It can be observed from Table 1 that the onset temperatures of degradation for all FR samples were higher than in the case of the reference sample except for phosphonate polyol. Moreover, in this case, the small initial mass reduction step ascribed to the evaporation of water from the system cannot be separated from the degradation process like in the case of other FR samples, and no significant changes were observed before the main degradation step, whereby, the sample lost 25% of its mass due to the high -OH content which was targeted by the dehydration reactions. As a result, a reduction in char yield by increasing the phosphonate polyol content can be detected.

The lower thermal stability observed in the case of phosphonate polyol and alkyl phosphate samples shown in Fig. 1 might be explained by the relatively low stability of phosphorus ester bonds in the flame retardant formulation [22], furthermore, the formed char is weaker than in the case of AlPi and APP samples as it decomposes at lower temperatures.

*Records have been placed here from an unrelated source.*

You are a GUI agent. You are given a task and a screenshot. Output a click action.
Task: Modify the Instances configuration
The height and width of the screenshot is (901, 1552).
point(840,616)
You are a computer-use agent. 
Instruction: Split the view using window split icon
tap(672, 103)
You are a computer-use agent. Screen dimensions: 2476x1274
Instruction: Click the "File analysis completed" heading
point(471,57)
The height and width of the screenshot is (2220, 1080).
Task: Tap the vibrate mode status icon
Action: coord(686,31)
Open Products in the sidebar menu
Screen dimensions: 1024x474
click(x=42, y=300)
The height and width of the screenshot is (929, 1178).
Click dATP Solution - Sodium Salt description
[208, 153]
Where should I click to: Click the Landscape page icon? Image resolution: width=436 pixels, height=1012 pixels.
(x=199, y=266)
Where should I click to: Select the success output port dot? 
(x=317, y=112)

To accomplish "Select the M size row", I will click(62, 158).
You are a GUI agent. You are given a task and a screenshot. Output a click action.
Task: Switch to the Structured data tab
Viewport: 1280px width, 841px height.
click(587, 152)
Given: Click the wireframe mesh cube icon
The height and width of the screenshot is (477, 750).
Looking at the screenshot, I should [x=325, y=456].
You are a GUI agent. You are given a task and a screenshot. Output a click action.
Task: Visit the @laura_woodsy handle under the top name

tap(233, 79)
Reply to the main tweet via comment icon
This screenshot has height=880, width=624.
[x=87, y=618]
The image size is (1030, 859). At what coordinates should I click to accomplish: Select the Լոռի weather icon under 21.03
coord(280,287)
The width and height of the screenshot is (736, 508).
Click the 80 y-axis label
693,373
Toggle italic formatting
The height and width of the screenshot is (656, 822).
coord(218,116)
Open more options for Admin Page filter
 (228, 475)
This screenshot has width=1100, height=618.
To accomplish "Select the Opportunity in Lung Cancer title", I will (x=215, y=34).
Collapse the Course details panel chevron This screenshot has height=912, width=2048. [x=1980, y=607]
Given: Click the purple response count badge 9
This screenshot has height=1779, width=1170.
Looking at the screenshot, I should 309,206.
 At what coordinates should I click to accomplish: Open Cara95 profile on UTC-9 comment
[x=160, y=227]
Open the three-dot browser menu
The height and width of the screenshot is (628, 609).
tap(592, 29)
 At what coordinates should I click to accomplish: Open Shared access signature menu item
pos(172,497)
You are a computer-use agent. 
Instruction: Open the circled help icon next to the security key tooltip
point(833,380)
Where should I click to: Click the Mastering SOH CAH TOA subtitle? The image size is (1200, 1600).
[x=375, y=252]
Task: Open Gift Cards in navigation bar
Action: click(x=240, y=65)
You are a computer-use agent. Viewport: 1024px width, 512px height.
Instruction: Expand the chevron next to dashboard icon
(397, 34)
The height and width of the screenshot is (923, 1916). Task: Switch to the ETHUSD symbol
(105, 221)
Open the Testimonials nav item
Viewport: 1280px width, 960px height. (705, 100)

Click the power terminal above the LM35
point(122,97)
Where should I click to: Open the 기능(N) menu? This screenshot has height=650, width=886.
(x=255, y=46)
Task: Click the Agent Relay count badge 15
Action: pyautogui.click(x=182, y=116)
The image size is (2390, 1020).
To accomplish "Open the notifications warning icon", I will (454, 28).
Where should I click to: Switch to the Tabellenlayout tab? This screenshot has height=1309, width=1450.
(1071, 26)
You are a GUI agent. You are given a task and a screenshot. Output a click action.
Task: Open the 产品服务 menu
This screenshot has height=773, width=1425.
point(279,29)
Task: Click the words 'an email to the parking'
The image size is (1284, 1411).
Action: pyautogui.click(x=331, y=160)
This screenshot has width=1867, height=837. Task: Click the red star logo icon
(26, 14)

Even though AlPi samples showed higher degradation temperatures, the formed char is weaker than in case of APP samples. The char formed in case of AlPi (3%P) sample decomposed at around 470 °C leading to a lower residual char mass (Fig. 1 and Fig. 2).

Fig. 2
figure 2

dTG curves in the range of 25–600 °C of the SPE reference, AlPi (3%P), and APP (3%P) under nitrogen (heating rate 10 °C min−1)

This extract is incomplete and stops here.